We have to be our own watchdogs. Recently, the ACLU publicly suggested the formation of a citizens group in Lawrence to watch the police. My initial reaction was that it wouldn't do any harm. Then, on Sunday, July 13, the J-W proposed that if such a group were formed it should include broad, citywide representation. That's when it struck me that the whole thing is a bad idea.
Two reasons: First, no one can be relied upon to protect our freedoms for us -- all of us, no, each of us, is responsible for doing that job; second, there already is a fully representative "watch" group responsible to oversee the police, we don't need another.
I'm guessing this proposal has something to do with the recent case involving a Lawrence undercover narcotics cop who signed an affidavit that was used to obtain a search warrant that one of our judges later found was not completely truthful.
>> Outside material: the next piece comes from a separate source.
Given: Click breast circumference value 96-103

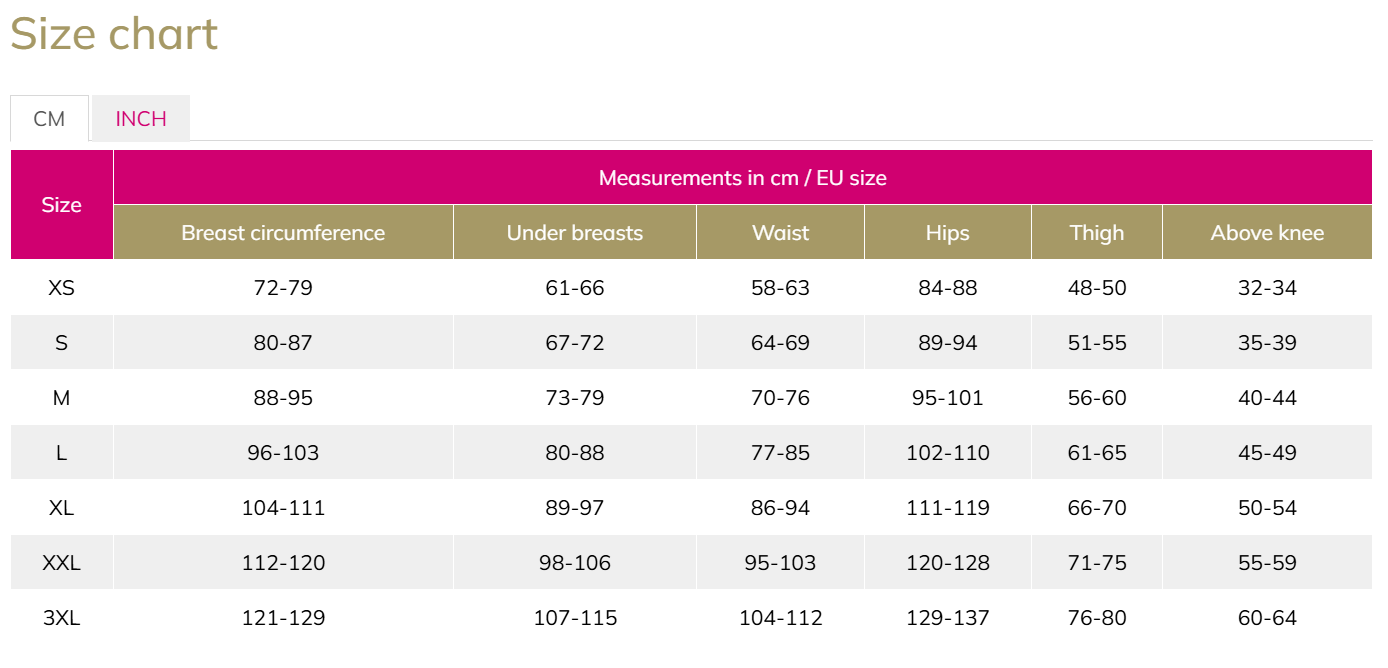Looking at the screenshot, I should tap(283, 453).
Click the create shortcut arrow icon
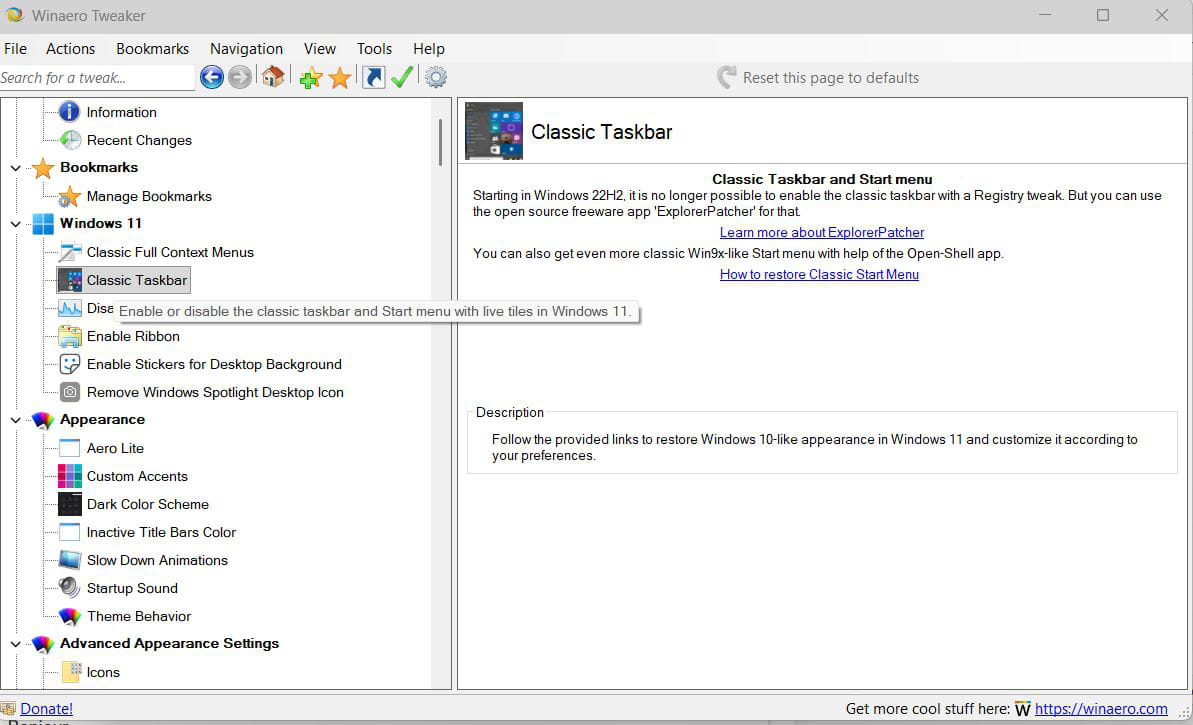Viewport: 1193px width, 725px height. point(373,77)
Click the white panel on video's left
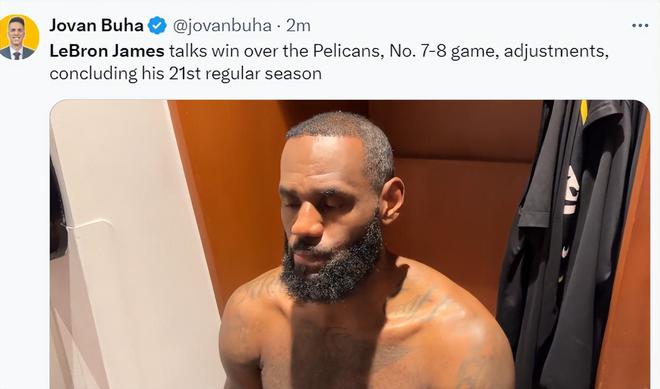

The judge dismissed the case and the cop was eventually fired. All of that is good. It's good because even slight dishonesty by the police is a serious problem and harms our system of justice. Quick and public punishment of police misconduct is important. Apparently the judge did his job. That's why we have judges, to protect us from each other, but most importantly, to stand between us and government and, very specifically, overzealous or dishonest police.
But that event doesn't mean all cops are bad, or that because a judge dismissed a case and a cop was fired that the problem has been solved. Ideals and absolutes never seem to occur in this world. The job will never be finished. Good police have to work hard every day to be good police, and citizens and judges have to work hard every day to do their jobs.
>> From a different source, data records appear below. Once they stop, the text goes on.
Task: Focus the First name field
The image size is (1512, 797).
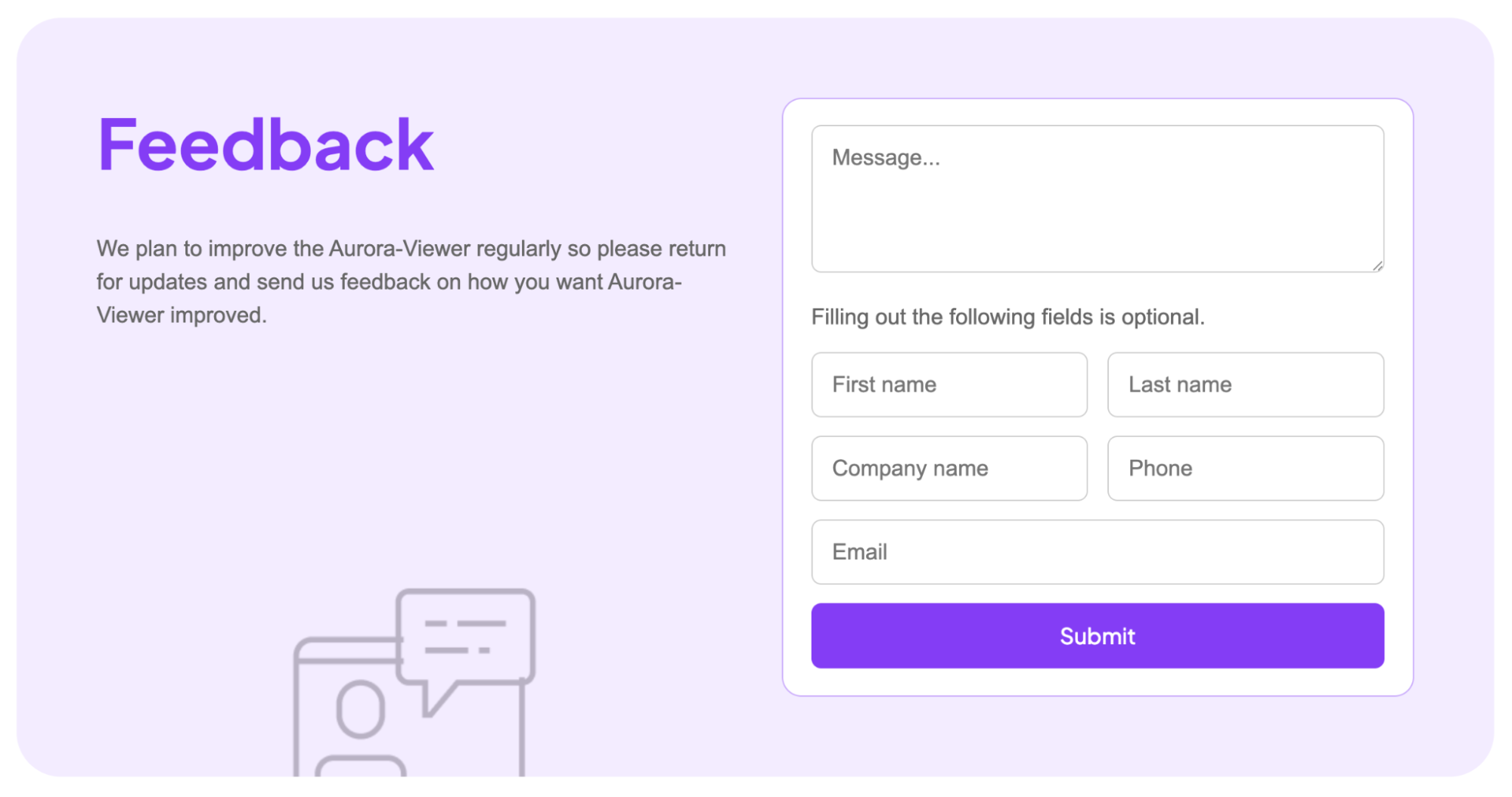Action: click(x=949, y=384)
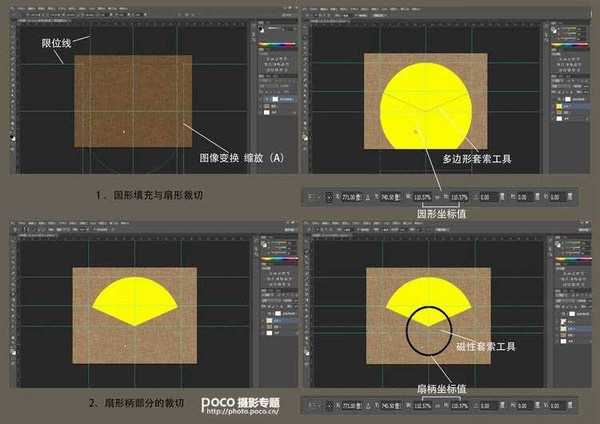Click the POCO logo at the bottom
Image resolution: width=600 pixels, height=424 pixels.
(220, 401)
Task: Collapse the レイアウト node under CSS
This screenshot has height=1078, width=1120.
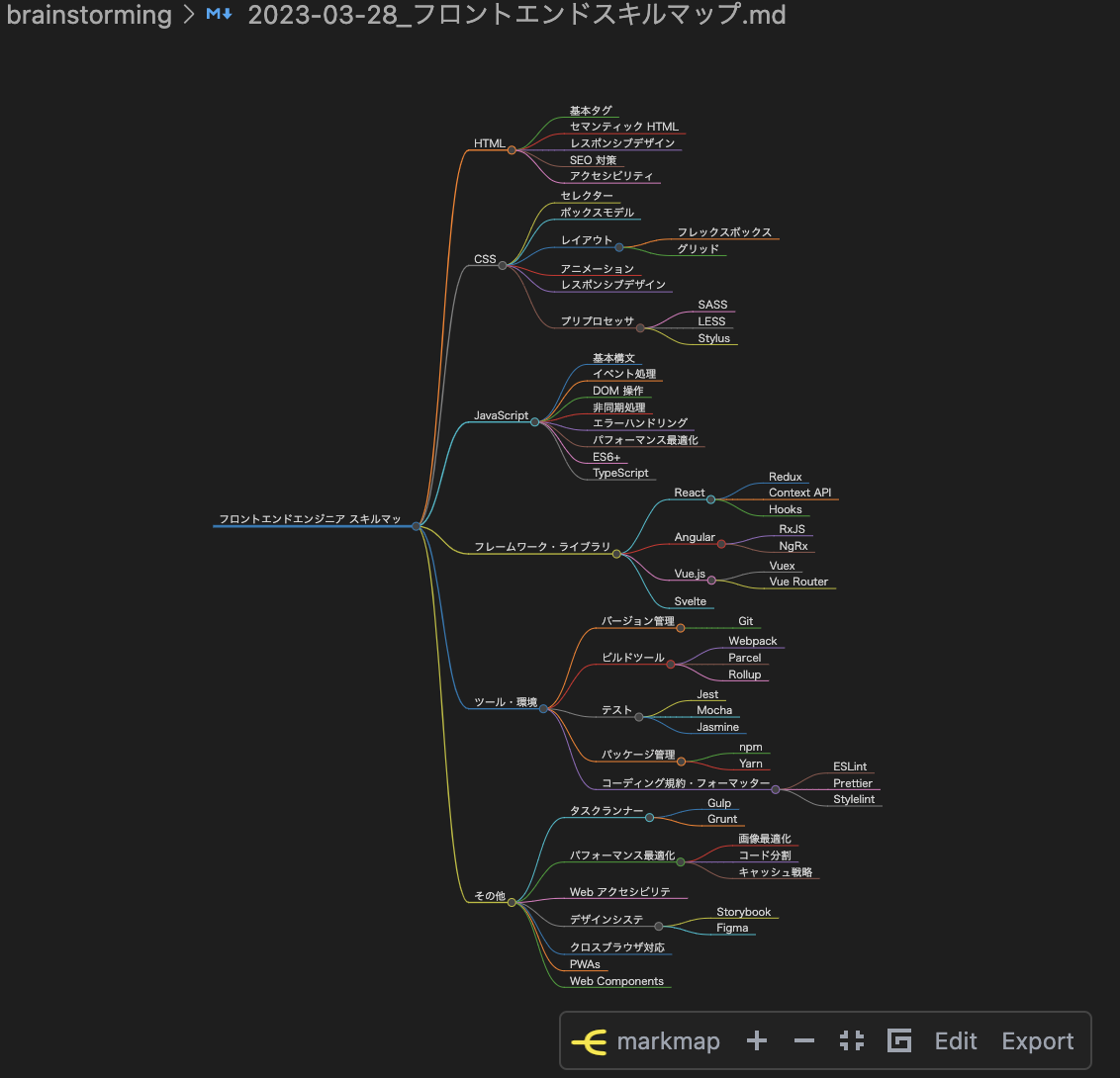Action: [621, 245]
So back to the two reasons I think a broadly representative citizens' group is a bad idea. Each of us is responsible for paying attention to what government and, specifically, the police do. Each of us must watch carefully whenever the power of government is used to restrict the freedom of any fellow citizen. Simply -- be careful, I'm going poetic here -- it's because a little bit of light comes from each of our eyes when we are watchful.
If no one is watching, what happens, happens in the dark. When only a few are watching, the light is correspondingly dim. But when we are all watchful, all of us vigilant and paying attention, the collective light we cast upon any scene brightens such that what occurs (and again, I'm waxing poetic) occurs under a sunny sky, in broad daylight. Things we know: All of us act better, more honorably, more honestly, out in the open, in broad daylight. Most of the things each of us has done, of which we are embarrassed or ashamed, we did when we thought no one was looking.
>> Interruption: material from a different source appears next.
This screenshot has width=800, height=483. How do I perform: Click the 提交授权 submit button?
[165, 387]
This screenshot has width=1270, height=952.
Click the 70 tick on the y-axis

If we form a citizens watch group, and then formalize it, we will necessarily come to rely upon it to do what we are all supposed to be doing: watch. Complacency is so comfortable, so easy. But the ultimate tragedy and catastrophe which results from it is too well known to ignore.
How many eyes illuminated events when German police gathered Jewish citizens and took them away? How many American eyes illuminated the detention of Japanese Americans in 1942? Not enough. It's not good enough to protest, after the fact, that you "didn't know" when your business is to know. To paraphrase Jacob Marley's ghost, "My business? Mankind was my business."
As to a fully representative "watch" group, we already have one; we don't need two. The district attorney and her office is the first member of that group. Her job, first and foremost, is to protect private citizens from oppression by government. When we go to the ballot box our first question should be whether the DA's office is doing that job.
But there are other members of the elected "watch" group. We have city commissioners who hire and pay our police. They're also on the elected "watch" group. When they learn of police misconduct they need to take action, and if they don't, we need to be watchful and "unelect" them.
Finally, the last member of the elected "watch" group is the judge. The judge stands as the final guard against police misconduct. We need judges who consider themselves to be independent from the police and prosecution. We need judges who feel responsible for enforcing the laws of our government, even on the government itself, including the police. Recent experience in Lawrence tells us the judges and commissioners are doing their jobs. We just need to keep doing ours.
-- Bill Skepnek is a Lawrence attorney.